Excerpt to read:
((

I think you’re thinking about the annual CMA awards, right? I think that’s one of the most intriguing thing I’ve discovered while touring with Mr. Price–the sharp divide between ‘old school’ Country-Western/Swing (more from the Southwest/Texas where Ray Price and Wilie Nelson are based) and the newer “Pop Country” centered more in Nashville. The discussions and debates I’d heard were just as aggressive as the pop vs classical music debate in many ways!
I very much agree that learning to bring in audiences can (and should) be a part of our training, especially given that the infrastructure that sustained Classical Music as (one of) the predominant art forms in the country just don’t exist anymore–much of that has to do with the things you talk about–the lack of education and the shrinking outreach to the same shrinking audience demographic and the children of that demographic. And there definitely aren’t any models to follow and that’s a problem.
What I question–since you know that I always have to play Devil’s Advocate, right? 😉 is that since we are talking about systematic changes in the infrastructure by which music is disseminated—heavily in favor of the pop music industry–there may be no way to bring about systematic changes that would allow Classical music to flourish as it once did. That’s not to say that some individuals and individual organizations couldn’t do well, but it does say that those that are doing well aren’t relying at all on the old models (or are increasingly relying on them less). I think the recession just highlighted that fact more than anything.
And I guess the other thing I’ve been thinking about, since I’ve been looking at things from that systems viewpoint (thanks to Peter Senge and his 5th Discipline ideas) is that, going back to my dancer audience example, sometimes there are just built in audiences that have to be tapped into. We, as individual musicians or singular organizations can’t change the tastes of folks much, but we can change the taste of the music we choose to present.
For example, composers probably have a harder time with getting their art heard if only because of the problematic disconnect with performers we’ve gotten to in the past few decades. So few orchestras or groups are championing new music these days and as you’ve been documenting, composers have had to find unique and individual ways to get their music heard, right? And even with after the first performance, how do you get them to come back to repeat performances of your composition?

))

Exercise inputs:
((

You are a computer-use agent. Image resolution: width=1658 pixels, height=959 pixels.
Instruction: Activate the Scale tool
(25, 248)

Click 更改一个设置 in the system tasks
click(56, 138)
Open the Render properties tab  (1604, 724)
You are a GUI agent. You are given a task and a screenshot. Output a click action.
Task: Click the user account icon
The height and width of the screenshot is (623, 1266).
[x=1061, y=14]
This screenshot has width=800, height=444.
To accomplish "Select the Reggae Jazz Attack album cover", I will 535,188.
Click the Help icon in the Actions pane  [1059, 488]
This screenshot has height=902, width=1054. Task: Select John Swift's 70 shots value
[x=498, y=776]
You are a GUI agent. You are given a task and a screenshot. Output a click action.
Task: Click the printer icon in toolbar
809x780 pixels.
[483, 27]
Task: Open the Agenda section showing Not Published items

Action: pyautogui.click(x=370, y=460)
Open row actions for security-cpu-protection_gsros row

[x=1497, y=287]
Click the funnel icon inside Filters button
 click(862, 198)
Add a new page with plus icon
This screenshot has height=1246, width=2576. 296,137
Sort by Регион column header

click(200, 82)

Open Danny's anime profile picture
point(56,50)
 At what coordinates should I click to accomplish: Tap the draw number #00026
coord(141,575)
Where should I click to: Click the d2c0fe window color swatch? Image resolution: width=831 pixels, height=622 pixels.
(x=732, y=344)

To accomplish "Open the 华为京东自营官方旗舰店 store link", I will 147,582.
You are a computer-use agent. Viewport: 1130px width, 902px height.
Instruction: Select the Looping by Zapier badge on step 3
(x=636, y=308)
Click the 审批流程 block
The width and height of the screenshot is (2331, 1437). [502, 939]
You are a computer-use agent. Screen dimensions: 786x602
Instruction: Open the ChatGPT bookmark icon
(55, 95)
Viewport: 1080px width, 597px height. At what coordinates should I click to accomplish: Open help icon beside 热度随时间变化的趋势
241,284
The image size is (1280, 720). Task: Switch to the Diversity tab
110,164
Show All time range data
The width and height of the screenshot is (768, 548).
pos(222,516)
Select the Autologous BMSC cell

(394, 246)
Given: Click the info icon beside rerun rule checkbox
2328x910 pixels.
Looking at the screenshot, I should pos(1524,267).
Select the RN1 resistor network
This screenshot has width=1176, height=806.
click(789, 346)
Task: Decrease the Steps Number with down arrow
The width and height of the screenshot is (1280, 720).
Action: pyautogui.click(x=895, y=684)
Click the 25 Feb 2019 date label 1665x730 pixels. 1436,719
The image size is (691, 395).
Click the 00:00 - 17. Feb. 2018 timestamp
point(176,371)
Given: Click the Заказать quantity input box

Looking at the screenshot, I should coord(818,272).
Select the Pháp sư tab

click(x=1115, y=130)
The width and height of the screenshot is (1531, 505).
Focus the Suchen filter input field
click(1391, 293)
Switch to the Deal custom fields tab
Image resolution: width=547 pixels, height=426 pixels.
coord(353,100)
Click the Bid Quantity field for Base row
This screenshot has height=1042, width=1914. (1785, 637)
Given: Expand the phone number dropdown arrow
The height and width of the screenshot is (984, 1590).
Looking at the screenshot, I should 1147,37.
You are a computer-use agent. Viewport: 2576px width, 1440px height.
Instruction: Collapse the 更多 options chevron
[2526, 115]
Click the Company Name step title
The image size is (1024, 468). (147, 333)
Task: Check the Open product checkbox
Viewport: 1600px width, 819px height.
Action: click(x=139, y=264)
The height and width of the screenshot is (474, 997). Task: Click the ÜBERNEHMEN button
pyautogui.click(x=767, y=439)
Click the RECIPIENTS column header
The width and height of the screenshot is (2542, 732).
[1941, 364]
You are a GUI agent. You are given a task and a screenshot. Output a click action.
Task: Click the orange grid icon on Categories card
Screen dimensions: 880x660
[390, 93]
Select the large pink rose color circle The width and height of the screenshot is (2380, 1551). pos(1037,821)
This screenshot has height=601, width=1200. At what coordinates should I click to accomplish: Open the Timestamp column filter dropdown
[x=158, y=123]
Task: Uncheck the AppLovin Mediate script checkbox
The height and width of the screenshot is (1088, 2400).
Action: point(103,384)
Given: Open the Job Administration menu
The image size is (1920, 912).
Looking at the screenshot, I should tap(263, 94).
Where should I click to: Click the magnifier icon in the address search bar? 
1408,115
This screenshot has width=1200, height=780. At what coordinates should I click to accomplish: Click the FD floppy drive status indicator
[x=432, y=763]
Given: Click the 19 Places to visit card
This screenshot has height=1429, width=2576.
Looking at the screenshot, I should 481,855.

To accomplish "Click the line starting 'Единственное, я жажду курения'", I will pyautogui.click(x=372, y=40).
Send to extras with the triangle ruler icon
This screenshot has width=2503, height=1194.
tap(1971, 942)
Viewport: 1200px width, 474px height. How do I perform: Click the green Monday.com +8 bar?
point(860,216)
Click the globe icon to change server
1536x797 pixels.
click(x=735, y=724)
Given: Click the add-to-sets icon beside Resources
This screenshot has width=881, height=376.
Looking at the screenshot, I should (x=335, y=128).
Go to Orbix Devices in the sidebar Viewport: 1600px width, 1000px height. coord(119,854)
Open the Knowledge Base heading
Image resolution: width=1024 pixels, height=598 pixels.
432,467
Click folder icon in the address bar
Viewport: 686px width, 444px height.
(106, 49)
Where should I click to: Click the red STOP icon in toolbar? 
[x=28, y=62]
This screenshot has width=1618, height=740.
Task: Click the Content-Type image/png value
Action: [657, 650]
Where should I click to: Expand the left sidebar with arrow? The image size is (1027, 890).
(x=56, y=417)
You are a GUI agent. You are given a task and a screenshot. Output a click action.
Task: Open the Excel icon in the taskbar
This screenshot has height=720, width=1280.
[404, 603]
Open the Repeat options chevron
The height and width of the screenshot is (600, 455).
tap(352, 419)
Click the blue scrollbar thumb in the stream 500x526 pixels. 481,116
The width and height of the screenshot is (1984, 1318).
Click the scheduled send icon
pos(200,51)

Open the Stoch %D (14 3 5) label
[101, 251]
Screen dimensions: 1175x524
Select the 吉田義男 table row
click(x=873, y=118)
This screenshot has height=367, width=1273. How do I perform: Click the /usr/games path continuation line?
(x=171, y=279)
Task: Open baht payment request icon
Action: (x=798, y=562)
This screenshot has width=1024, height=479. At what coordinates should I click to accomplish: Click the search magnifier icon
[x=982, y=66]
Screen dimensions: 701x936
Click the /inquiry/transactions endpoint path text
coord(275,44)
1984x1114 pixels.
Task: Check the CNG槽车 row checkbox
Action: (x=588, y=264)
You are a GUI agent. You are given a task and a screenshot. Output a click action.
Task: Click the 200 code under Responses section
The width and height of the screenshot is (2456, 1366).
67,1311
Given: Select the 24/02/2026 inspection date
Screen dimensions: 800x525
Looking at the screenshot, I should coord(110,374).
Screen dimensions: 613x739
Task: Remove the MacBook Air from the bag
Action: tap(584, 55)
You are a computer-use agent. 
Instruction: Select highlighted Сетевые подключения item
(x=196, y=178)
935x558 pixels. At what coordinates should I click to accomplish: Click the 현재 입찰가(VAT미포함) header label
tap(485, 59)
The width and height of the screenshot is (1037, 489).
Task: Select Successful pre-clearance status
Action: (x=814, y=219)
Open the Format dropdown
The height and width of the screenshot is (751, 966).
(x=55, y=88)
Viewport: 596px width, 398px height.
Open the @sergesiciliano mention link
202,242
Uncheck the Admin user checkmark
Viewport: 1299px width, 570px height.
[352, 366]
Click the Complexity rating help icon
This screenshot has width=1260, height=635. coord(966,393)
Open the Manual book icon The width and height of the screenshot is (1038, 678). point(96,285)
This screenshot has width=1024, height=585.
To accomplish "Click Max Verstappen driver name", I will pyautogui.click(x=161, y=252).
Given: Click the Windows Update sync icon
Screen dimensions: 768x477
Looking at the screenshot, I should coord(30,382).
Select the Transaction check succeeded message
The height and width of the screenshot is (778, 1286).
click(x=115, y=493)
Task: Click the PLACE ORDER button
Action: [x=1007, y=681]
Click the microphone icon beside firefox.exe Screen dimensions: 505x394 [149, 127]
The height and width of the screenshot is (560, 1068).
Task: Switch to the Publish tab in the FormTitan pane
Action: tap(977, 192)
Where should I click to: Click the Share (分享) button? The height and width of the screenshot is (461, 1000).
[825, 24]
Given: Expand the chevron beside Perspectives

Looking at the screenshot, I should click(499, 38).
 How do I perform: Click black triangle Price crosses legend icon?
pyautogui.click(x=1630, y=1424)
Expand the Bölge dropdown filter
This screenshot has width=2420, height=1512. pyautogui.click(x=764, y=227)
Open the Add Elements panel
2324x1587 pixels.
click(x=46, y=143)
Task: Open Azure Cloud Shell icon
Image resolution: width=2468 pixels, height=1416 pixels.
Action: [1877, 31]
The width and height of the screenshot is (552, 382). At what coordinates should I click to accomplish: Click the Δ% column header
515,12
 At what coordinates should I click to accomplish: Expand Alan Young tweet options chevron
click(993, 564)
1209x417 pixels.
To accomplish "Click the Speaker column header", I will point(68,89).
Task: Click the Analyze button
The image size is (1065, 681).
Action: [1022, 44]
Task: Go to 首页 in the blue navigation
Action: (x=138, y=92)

))

Requirement 1: Please copy the entries verbatim, from the start of the entries through the line that contains "The width and height of the screenshot is (2331, 1437).".
Requirement 2: Continue the text on building audiences for classical music, starting after its last sentence.

Written answer 1:
You are a computer-use agent. Image resolution: width=1658 pixels, height=959 pixels.
Instruction: Activate the Scale tool
(25, 248)

Click 更改一个设置 in the system tasks
click(56, 138)
Open the Render properties tab  (1604, 724)
You are a GUI agent. You are given a task and a screenshot. Output a click action.
Task: Click the user account icon
The height and width of the screenshot is (623, 1266).
[x=1061, y=14]
This screenshot has width=800, height=444.
To accomplish "Select the Reggae Jazz Attack album cover", I will 535,188.
Click the Help icon in the Actions pane  [1059, 488]
This screenshot has height=902, width=1054. Task: Select John Swift's 70 shots value
[x=498, y=776]
You are a GUI agent. You are given a task and a screenshot. Output a click action.
Task: Click the printer icon in toolbar
809x780 pixels.
[483, 27]
Task: Open the Agenda section showing Not Published items

Action: pyautogui.click(x=370, y=460)
Open row actions for security-cpu-protection_gsros row

[x=1497, y=287]
Click the funnel icon inside Filters button
 click(862, 198)
Add a new page with plus icon
This screenshot has height=1246, width=2576. 296,137
Sort by Регион column header

click(200, 82)

Open Danny's anime profile picture
point(56,50)
 At what coordinates should I click to accomplish: Tap the draw number #00026
coord(141,575)
Where should I click to: Click the d2c0fe window color swatch? Image resolution: width=831 pixels, height=622 pixels.
(x=732, y=344)

To accomplish "Open the 华为京东自营官方旗舰店 store link", I will 147,582.
You are a computer-use agent. Viewport: 1130px width, 902px height.
Instruction: Select the Looping by Zapier badge on step 3
(x=636, y=308)
Click the 审批流程 block
The width and height of the screenshot is (2331, 1437). [502, 939]

Written answer 2:
Step in, built-in-audience! Sure, one of my groups that plays regularly for dancers does plenty of covers; and we do plenty of renditions of dance standards from various countries (which is actually very rewarding); but we also have written a body of original compositions which we always play at these dance events. And not just because we always have a choice over the repertoire to be played–often we don’t as we will give organizers the option of picking the ‘setlist’–but just as often as not, our original compositions get chosen for set dance choreographies. So in any given year my compositions will get performed several dozen times for several dozen collaborative partners. But again, we didn’t build that audience so much as we ‘walked into’ a sub-culture of the US that already had a built in audience.
One last example, since I always get long-winded in my replies–hah, this same group decided we needed to have a Klingon show (long story, so won’t post it here) as we slowly got sucked into a Sci-Fi convention by a dancer. Before he had our first performance and had really even started promoting this we landed what has been one of biggest paying gigs for one of the biggest audiences we’ve ever been to that wasn’t part of a bigger festival type event. It was an event at the Children’s Museum of Indianapolis (which I hadn’t known is apparently the largest Children’s museum in the world) during their “Incredible Costumes from Film & TV” exhibit where they had specific themed nights throughout the exhibit’s run.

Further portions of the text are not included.